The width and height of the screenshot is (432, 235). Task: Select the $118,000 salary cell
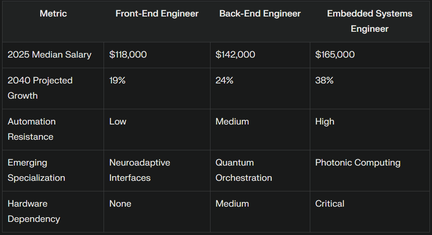click(x=128, y=55)
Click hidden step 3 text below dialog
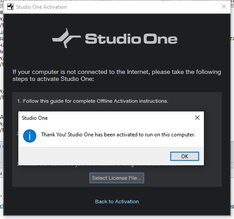The width and height of the screenshot is (234, 219). pyautogui.click(x=100, y=165)
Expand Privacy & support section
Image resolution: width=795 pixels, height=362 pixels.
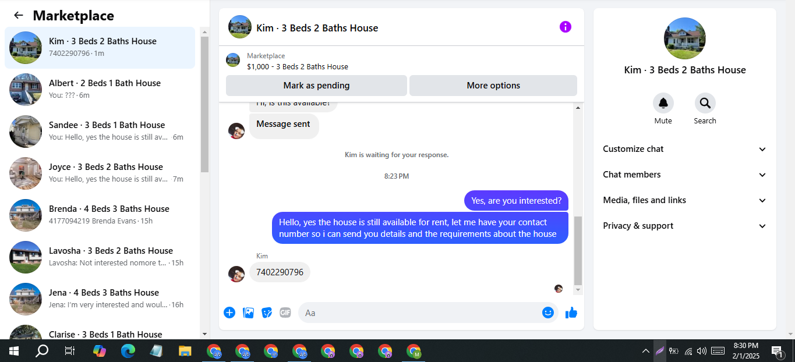tap(684, 226)
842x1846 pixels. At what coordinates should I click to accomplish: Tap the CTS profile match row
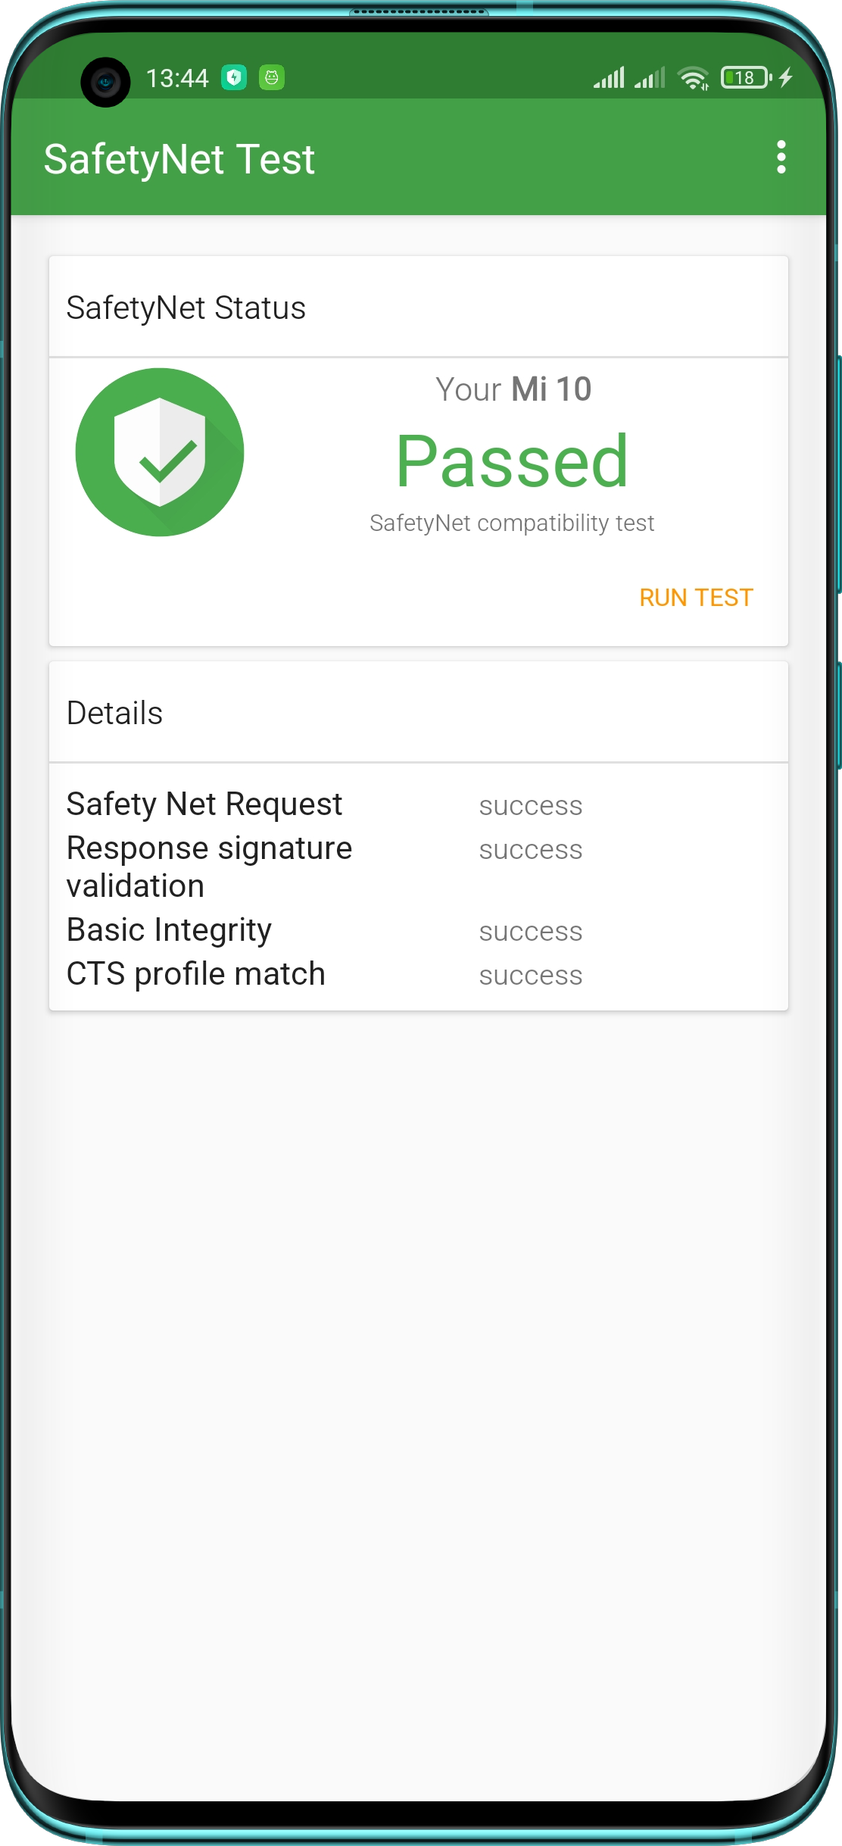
☆ ☆ ☆
■ **Activity**
After dropping the pictures, please set down the lines from the beginning of the listing through the line containing "Expand Privacy & support section", both included, exactly as they stand.

■ **Written reply**
The width and height of the screenshot is (432, 235). Task: Select the $118,000 salary cell
click(x=128, y=55)
Click hidden step 3 text below dialog
The width and height of the screenshot is (234, 219). pyautogui.click(x=100, y=165)
Expand Privacy & support section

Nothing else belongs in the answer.